What the exercise asks
Reproduce verbatim the part of the data running from the line containing "The image size" through the line containing "Looking at the screenshot, I should 789,220.", both lines included. Omit the pictures.

Record set
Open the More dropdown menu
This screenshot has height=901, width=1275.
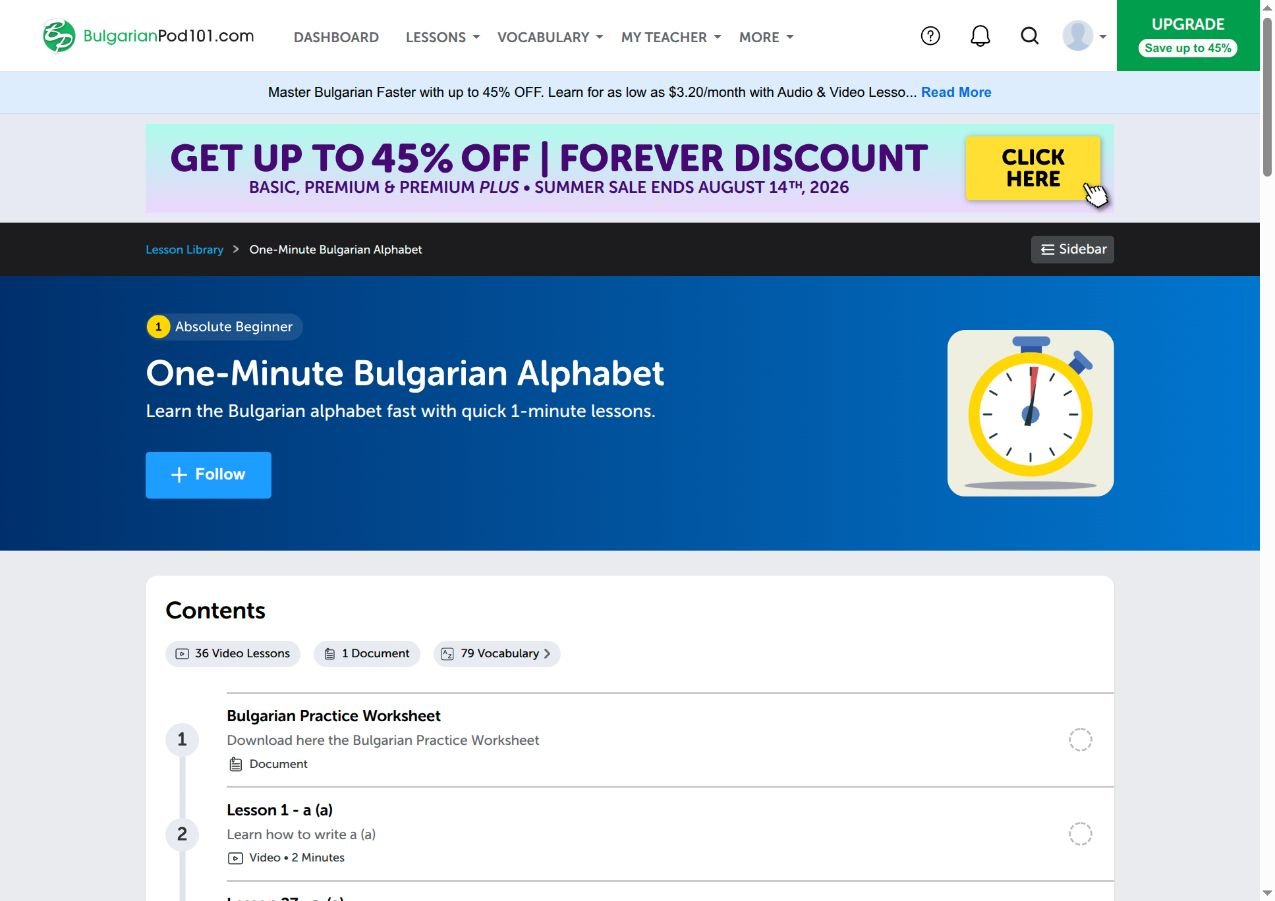click(x=766, y=37)
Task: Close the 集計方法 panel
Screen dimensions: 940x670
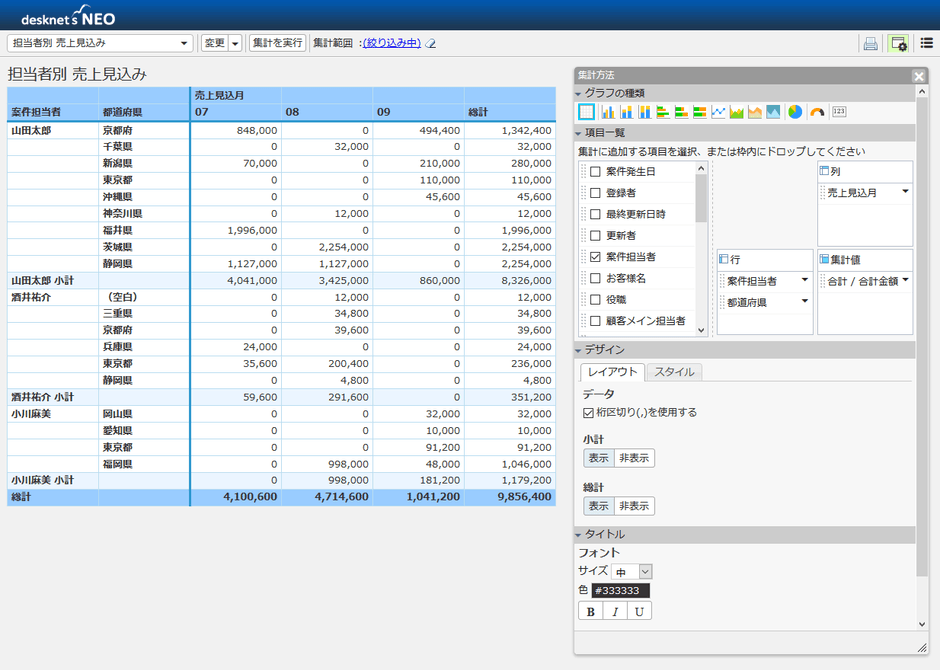Action: pyautogui.click(x=919, y=76)
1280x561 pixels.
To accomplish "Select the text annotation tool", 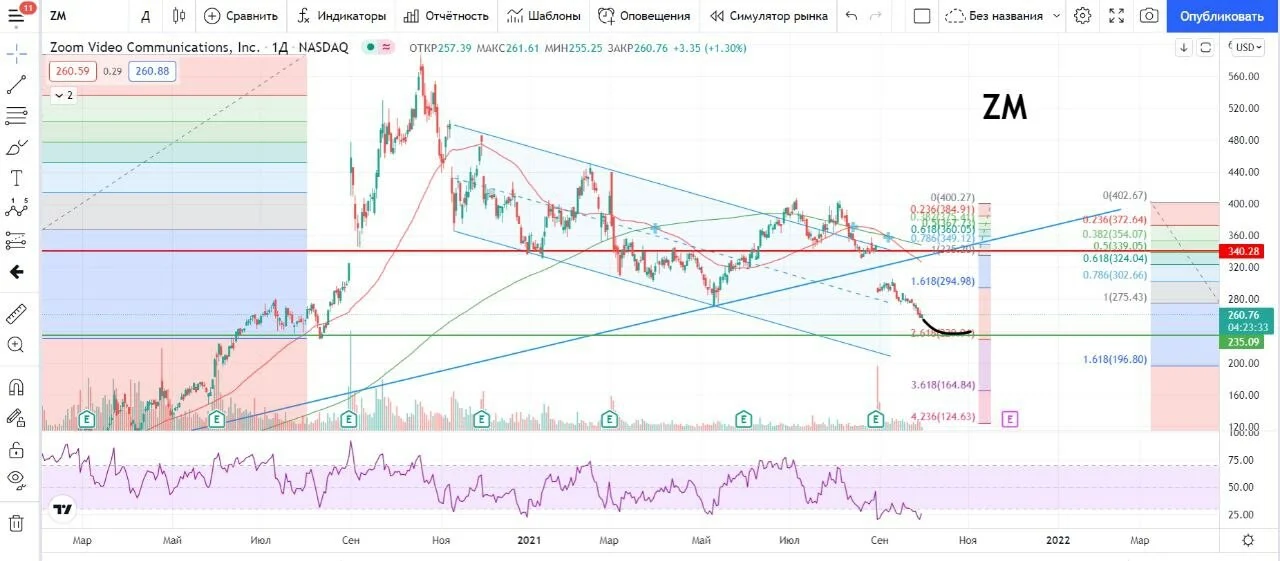I will 16,178.
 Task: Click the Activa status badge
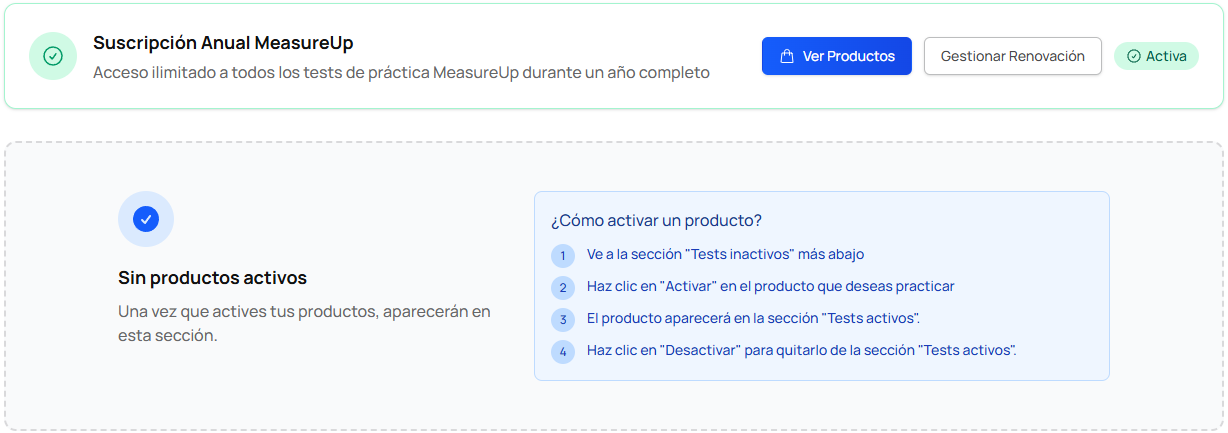point(1156,56)
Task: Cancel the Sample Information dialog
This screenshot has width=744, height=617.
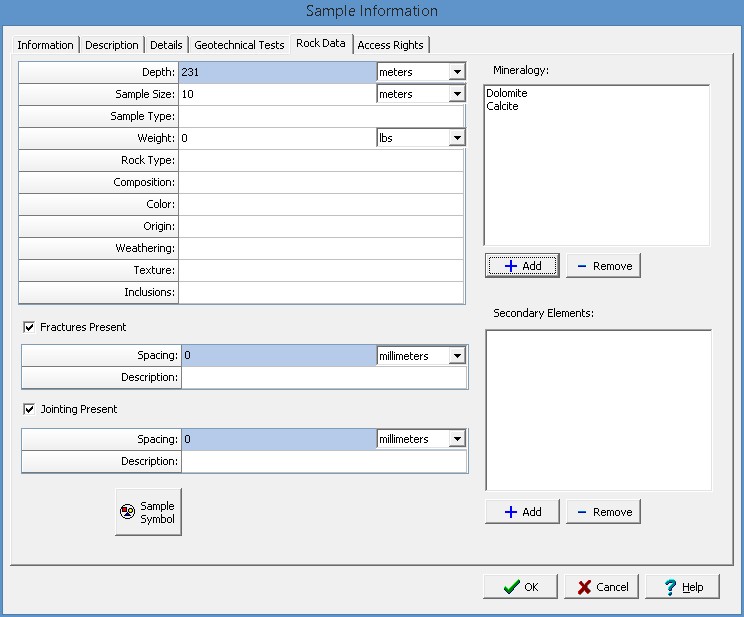Action: point(601,587)
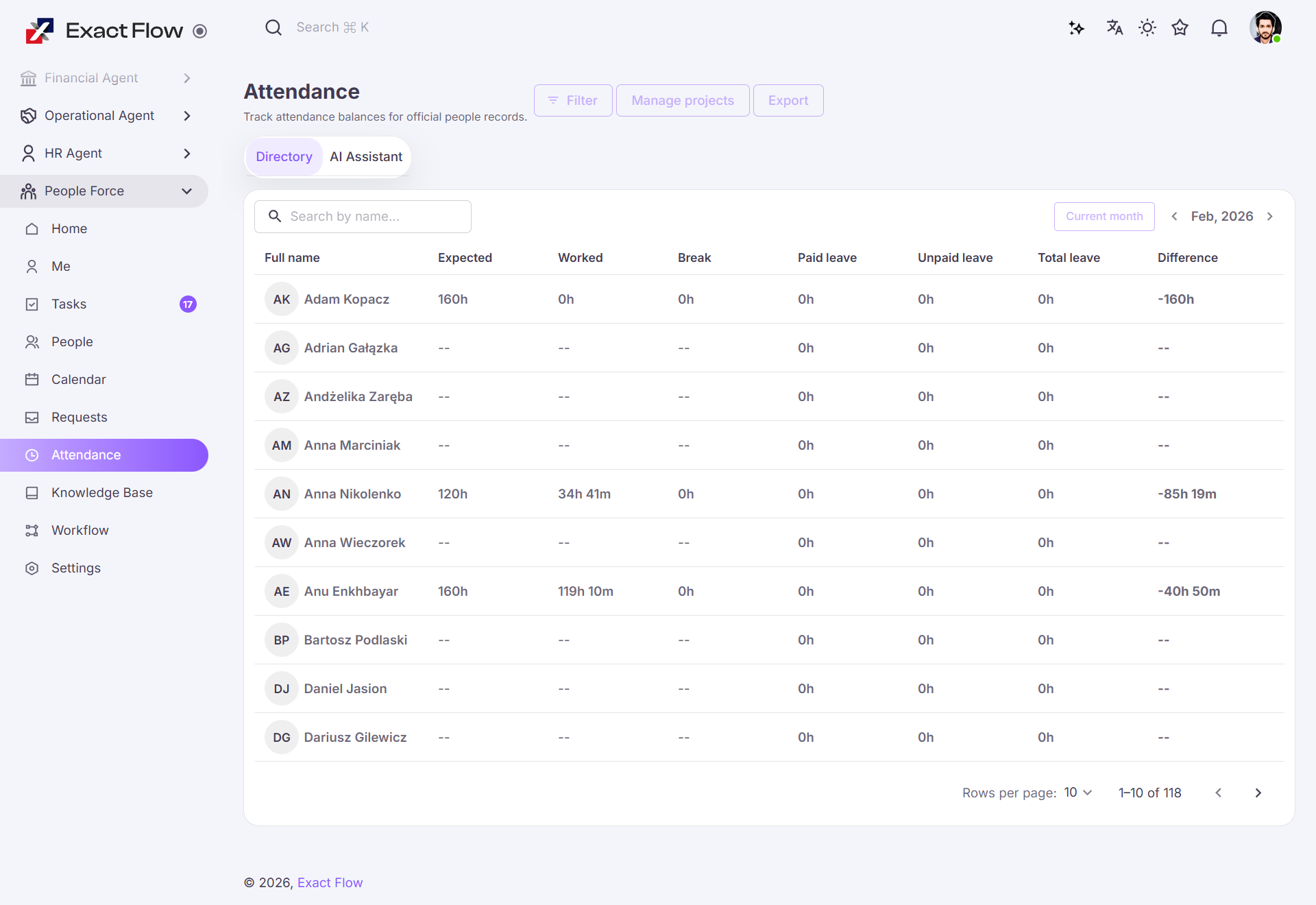Open notifications bell icon
Viewport: 1316px width, 905px height.
[x=1219, y=28]
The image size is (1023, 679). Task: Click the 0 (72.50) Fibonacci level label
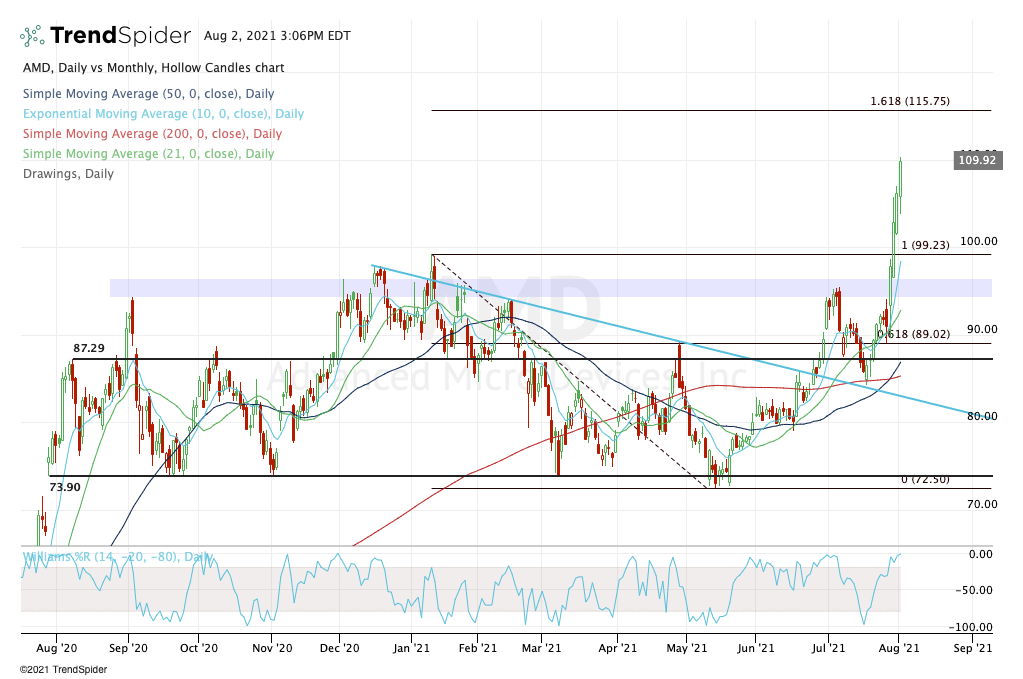[925, 480]
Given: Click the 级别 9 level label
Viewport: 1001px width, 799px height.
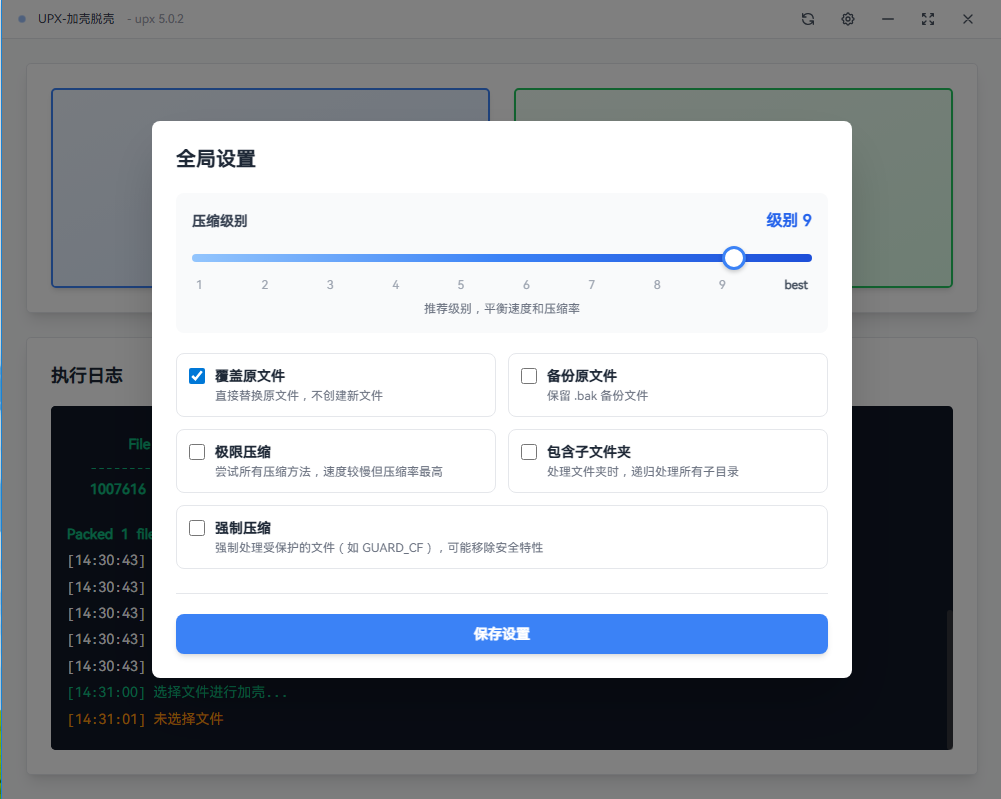Looking at the screenshot, I should 789,220.
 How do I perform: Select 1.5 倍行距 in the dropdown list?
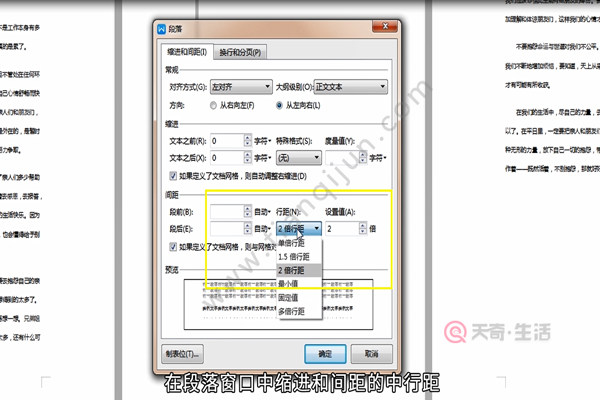click(x=298, y=257)
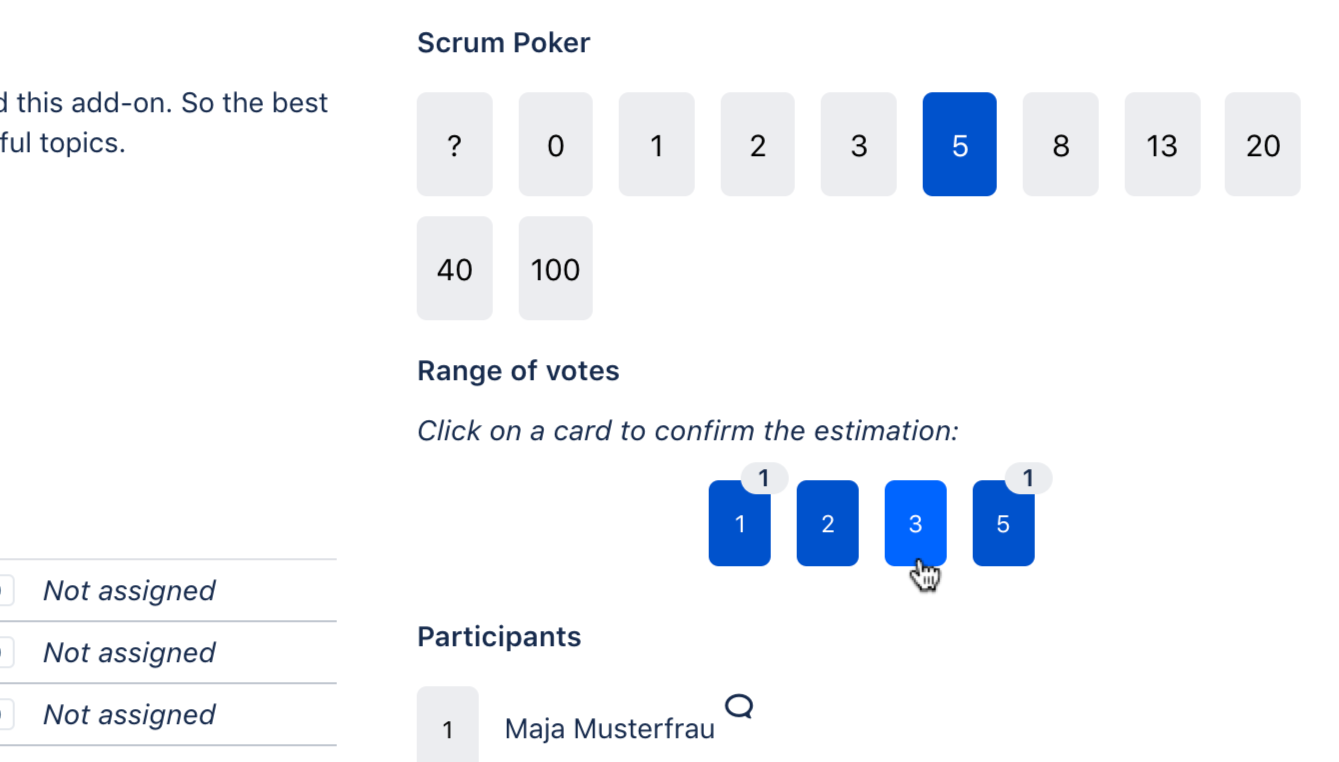Image resolution: width=1339 pixels, height=762 pixels.
Task: Select the question mark poker card
Action: [x=454, y=145]
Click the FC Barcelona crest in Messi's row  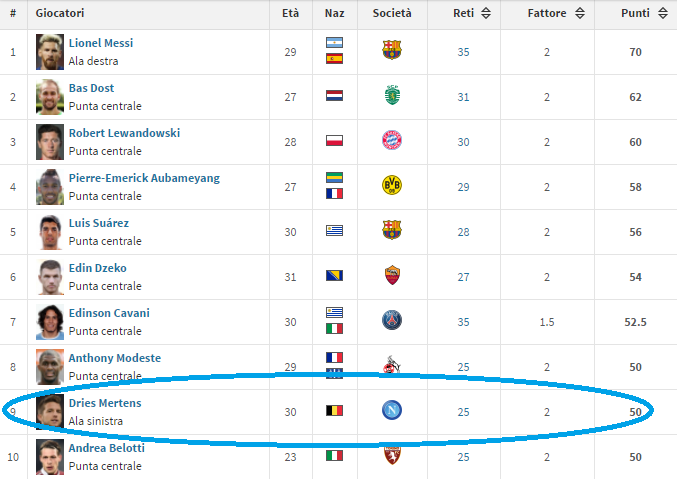392,50

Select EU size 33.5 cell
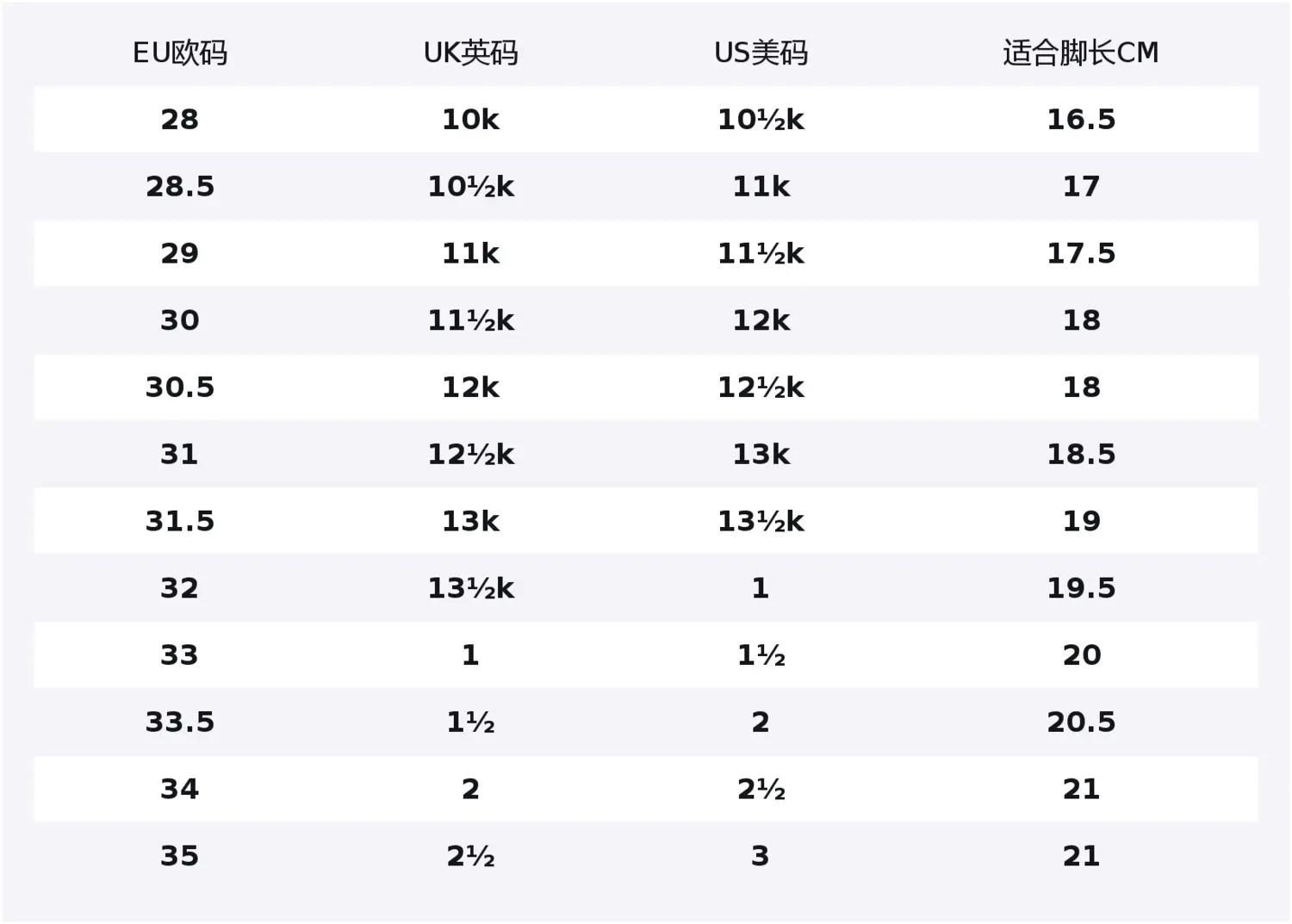tap(180, 722)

Completed exercise
The image size is (1023, 679). Task: Click the 0 (72.50) Fibonacci level label
[925, 480]
Given: Click the 级别 9 level label
Viewport: 1001px width, 799px height.
Looking at the screenshot, I should 789,220.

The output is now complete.